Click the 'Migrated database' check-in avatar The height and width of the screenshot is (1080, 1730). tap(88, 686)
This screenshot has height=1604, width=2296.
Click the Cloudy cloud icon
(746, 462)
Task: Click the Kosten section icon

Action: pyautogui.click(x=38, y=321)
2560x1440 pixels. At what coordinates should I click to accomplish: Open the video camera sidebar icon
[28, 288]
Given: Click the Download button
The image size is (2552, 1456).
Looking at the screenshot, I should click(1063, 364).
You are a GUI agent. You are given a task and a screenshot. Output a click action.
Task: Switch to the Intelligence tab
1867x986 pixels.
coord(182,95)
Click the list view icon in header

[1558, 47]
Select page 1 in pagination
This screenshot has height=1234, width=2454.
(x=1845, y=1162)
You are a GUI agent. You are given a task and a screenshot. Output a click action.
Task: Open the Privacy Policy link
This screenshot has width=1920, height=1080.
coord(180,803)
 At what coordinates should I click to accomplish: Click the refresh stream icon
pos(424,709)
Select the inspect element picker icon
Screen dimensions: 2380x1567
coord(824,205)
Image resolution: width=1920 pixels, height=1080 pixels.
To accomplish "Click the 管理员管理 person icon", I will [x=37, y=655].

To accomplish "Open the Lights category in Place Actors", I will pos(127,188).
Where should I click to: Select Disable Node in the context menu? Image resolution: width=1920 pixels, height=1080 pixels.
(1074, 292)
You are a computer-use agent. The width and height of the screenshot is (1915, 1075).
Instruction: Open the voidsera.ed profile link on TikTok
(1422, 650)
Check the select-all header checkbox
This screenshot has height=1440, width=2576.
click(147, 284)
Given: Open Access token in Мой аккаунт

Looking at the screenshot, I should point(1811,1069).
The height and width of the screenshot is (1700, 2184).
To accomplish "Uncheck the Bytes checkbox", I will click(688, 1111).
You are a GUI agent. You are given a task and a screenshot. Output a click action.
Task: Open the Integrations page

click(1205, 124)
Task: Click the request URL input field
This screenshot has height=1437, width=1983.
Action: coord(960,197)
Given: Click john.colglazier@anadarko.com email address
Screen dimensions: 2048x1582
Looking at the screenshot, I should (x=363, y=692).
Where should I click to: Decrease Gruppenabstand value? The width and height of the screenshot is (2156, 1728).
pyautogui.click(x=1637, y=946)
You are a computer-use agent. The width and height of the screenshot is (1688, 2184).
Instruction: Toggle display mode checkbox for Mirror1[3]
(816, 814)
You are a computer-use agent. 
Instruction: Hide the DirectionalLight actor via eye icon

******

## WHAT IS EXPECTED
Give again exactly, and only, the lines above starting at the one with "Instruction: Open the" and ending at the one with "Task: Click the request URL input field".

## RESULT BELOW
Instruction: Open the voidsera.ed profile link on TikTok
(1422, 650)
Check the select-all header checkbox
This screenshot has height=1440, width=2576.
click(147, 284)
Given: Open Access token in Мой аккаунт

Looking at the screenshot, I should point(1811,1069).
The height and width of the screenshot is (1700, 2184).
To accomplish "Uncheck the Bytes checkbox", I will click(688, 1111).
You are a GUI agent. You are given a task and a screenshot. Output a click action.
Task: Open the Integrations page

click(1205, 124)
Task: Click the request URL input field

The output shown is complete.